Comment 5 Ryosuke Niwa 2012-02-04 18:25:44 PST
Comment on attachment 125509 [details]
Fixes the bug

Apparently our fuzz cluster had been finding crashes due to this bug. I'll add a test case using that.
Comment 6 Ryosuke Niwa 2012-02-04 18:49:07 PST
Actually, this isn't a use-after-free since CSSFontSelector accesses CachedResourceLoader through Document.
Comment 7 Ryosuke Niwa 2012-02-04 21:57:44 PST
Comment on attachment 125509 [details]
Fixes the bug

I'm sorry but turning this file into a DRT test appears to be really hard :( There appears to be some race condition in triggering this bug and it doesn't reproduce reliably in DRT. Also calling notifyDone or document.write or assigning some value to innerHTML/innerText also seem to make the test case not work :( I also tried embedding it inside an iframe and reload it several times but that doesn't seem to work either.

<script>
function check () {
 var mylink = document.getElementsByTagName('a');
 location =  mylink[0];
}
</script><style>@font-face { font-family: "A"; src: url(); }* { font-family: A;</style>
<body onload="check()"<linearGradient>A00A00A000AA0AA00AA0<a>
Comment 8 Adam Barth 2012-02-05 00:34:41 PST
Comment on attachment 125509 [details]
Fixes the bug

View in context: https://bugs.webkit.org/attachment.cgi?id=125509&action=review

> Source/WebCore/ChangeLog:11
> +        No new tests but PerformanceTests/Parser/html5-full-render.html was crashing
> +        on performance bots due to this bug.

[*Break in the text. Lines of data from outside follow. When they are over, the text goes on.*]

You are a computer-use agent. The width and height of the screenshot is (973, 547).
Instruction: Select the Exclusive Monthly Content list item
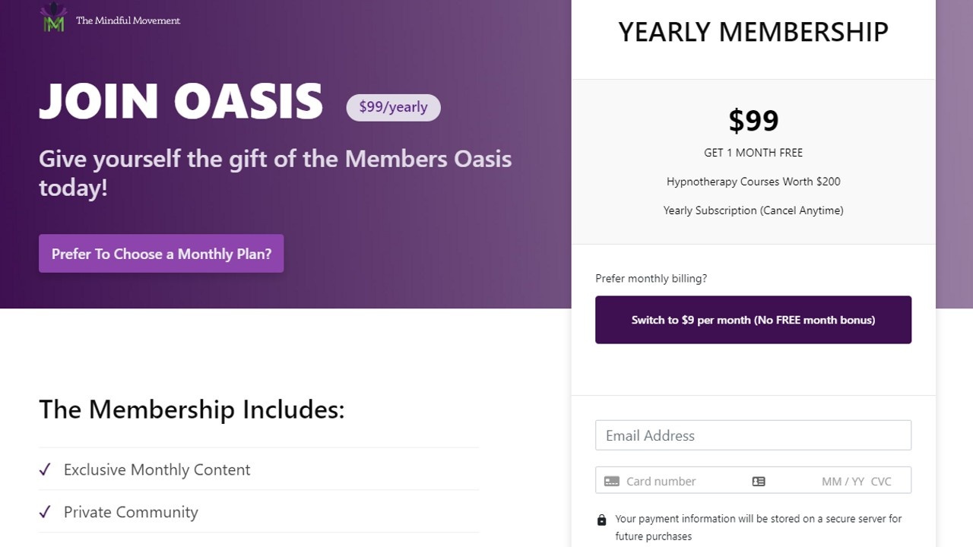[157, 470]
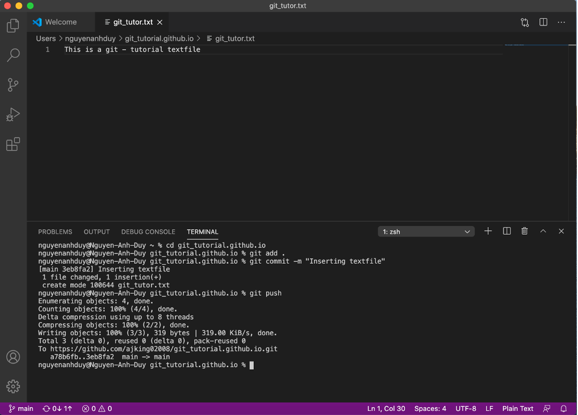Open the Extensions view icon
578x415 pixels.
tap(13, 144)
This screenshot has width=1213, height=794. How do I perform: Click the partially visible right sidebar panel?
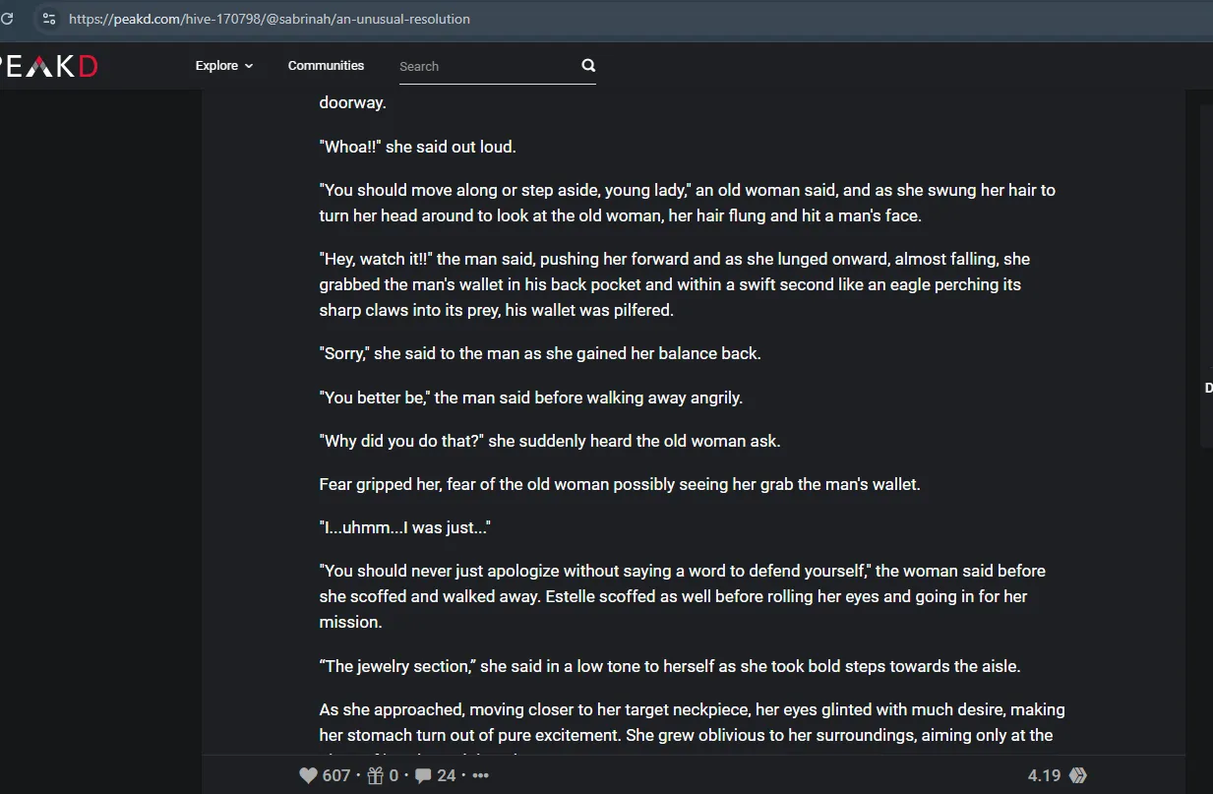(1207, 275)
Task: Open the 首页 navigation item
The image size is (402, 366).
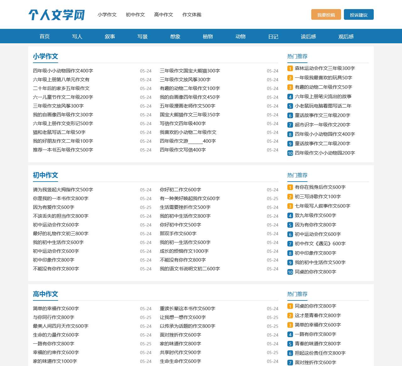Action: (45, 36)
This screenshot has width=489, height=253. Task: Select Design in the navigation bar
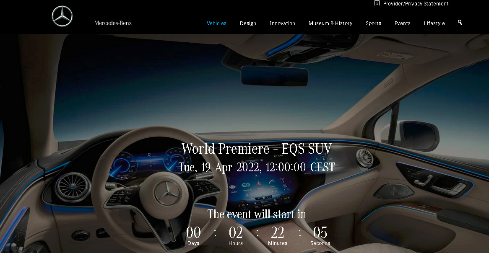tap(248, 23)
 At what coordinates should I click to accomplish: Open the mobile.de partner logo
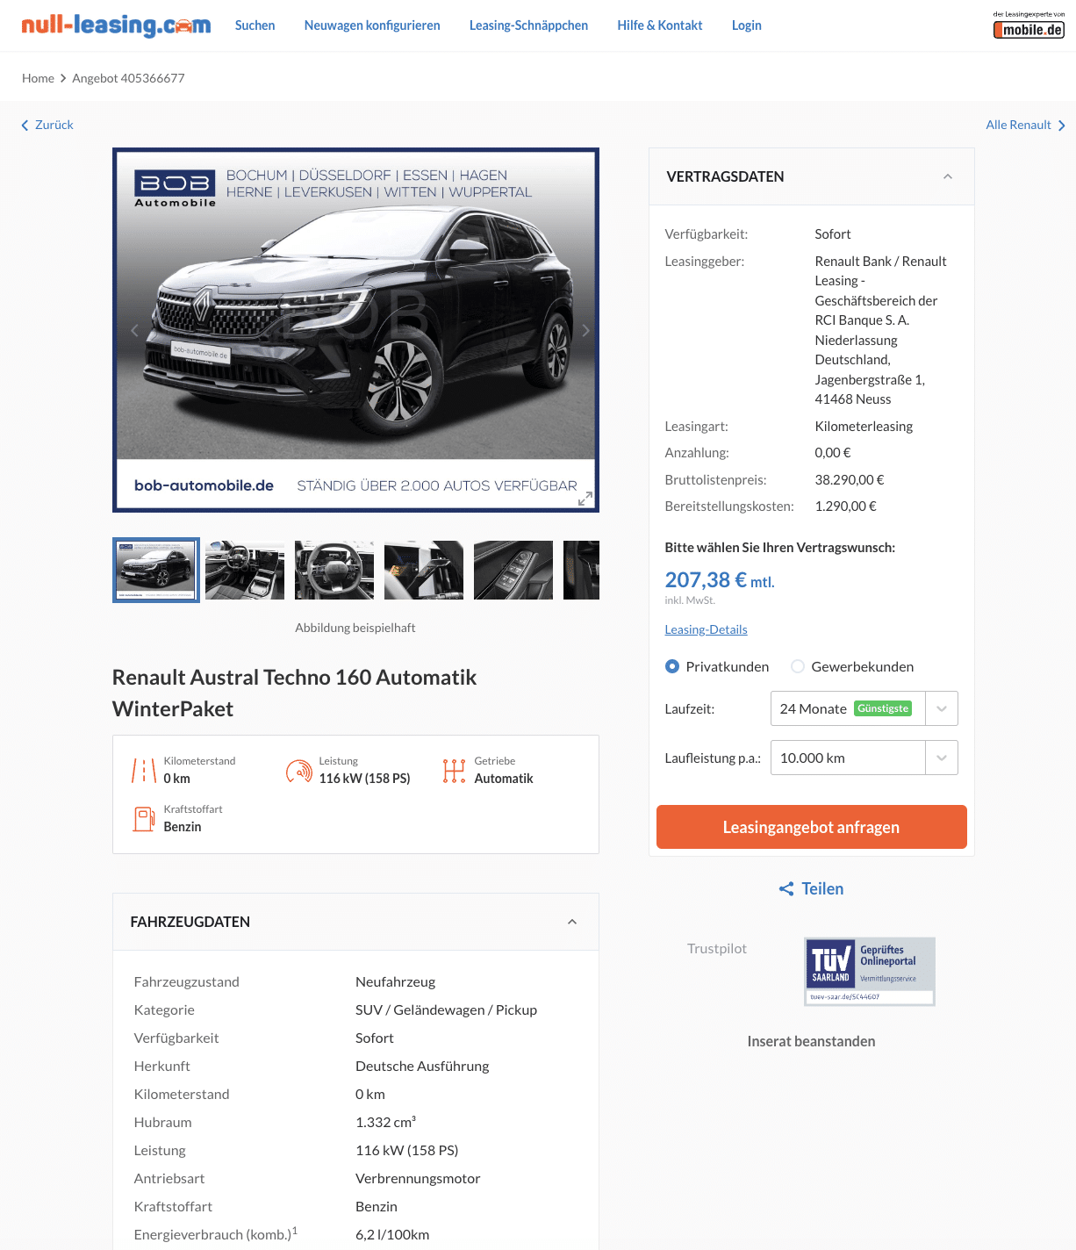pos(1029,25)
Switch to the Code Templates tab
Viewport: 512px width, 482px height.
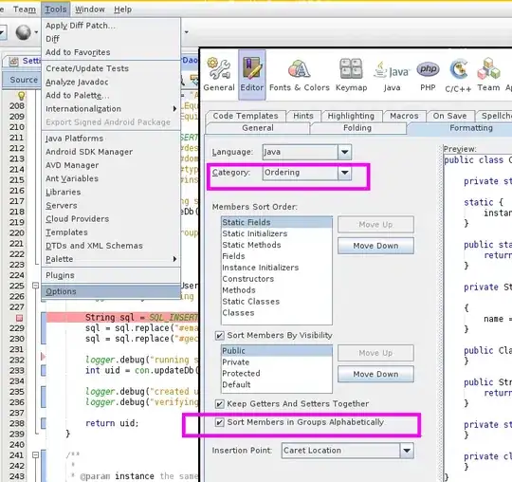(246, 116)
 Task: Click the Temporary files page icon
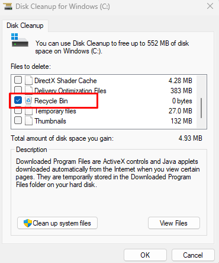[28, 112]
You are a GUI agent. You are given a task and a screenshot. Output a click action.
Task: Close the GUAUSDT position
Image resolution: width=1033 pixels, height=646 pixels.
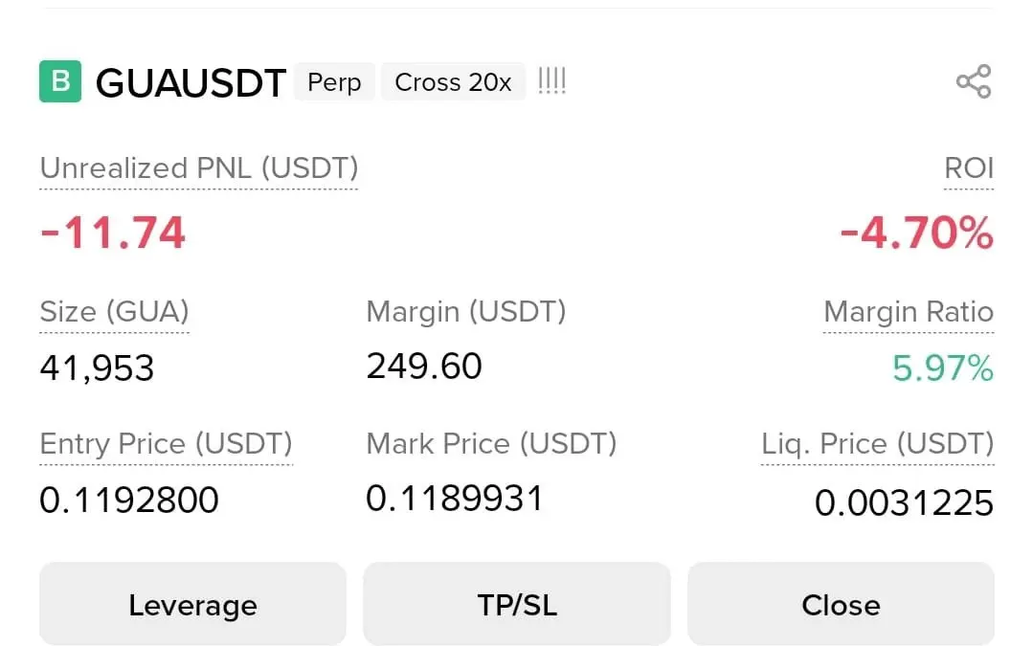click(841, 604)
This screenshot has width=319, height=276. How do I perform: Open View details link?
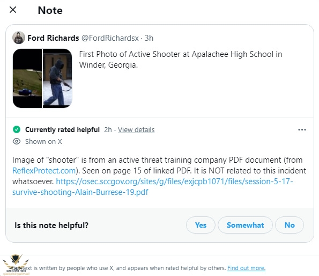coord(136,130)
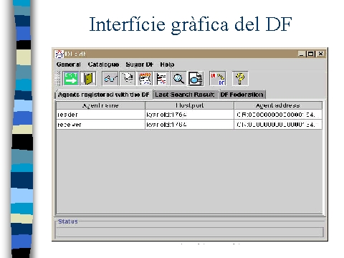
Task: Click the federate DF key icon
Action: 217,79
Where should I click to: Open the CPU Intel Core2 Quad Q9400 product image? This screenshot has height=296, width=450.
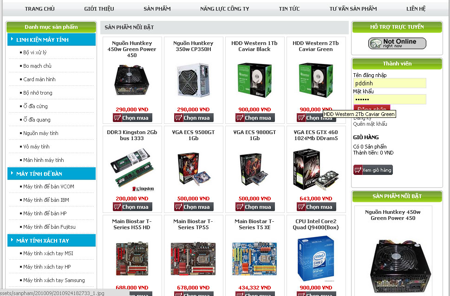tap(316, 258)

Can we write an explicit LayoutTest for this crash?
Comment 9 Adam Barth 2012-02-05 00:36:20 PST
Ah, I didn't see the earlier discussion.  Nate might have some ideas about how to write a reliable test.
Comment 10 Lucas Forschler 2012-02-06 14:44:12 PST
<rdar://problem/10815525>
Comment 11 Ryosuke Niwa 2012-02-08 16:07:47 PST
japhet told me that he had tried to make a reduction but was unable to. At this point, I'd like to ask reviewers to have a look at my patch again. The fix is self-evidently correct as far as I'm concerned.
Comment 12 Adam Barth 2012-02-09 11:51:01 PST
Comment on attachment 125509 [details]
Fixes the bug

Sigh.  I'm worried that shuffling around these shutdown events will cause other crashes.  Without adding tests, we don't know that we're continuously improving.  We could just be cycling through problems.
Comment 13 Ryosuke Niwa 2012-02-09 11:52:52 PST
(In reply to comment #12)
> (From update of attachment 125509 [details])
> Sigh.  I'm worried that shuffling around these shutdown events will cause other crashes.  Without adding tests, we don't know that we're continuously improving.  We could just be cycling through problems.

I know. Hopefully the comment there makes it clear that we need to destroy clearStyleSelector first. In the long term, we really need to come up with a better mechanism to test the loader code.
Comment 14 WebKit Review Bot 2012-02-09 19:34:37 PST
Comment on attachment 125509 [details]
Fixes the bug

Clearing flags on attachment: 125509

Committed r107346: <http://trac.webkit.org/changeset/107346>
Comment 15 WebKit Review Bot 2012-02-09 19:34:43 PST
All reviewed patches have been landed.  Closing bug.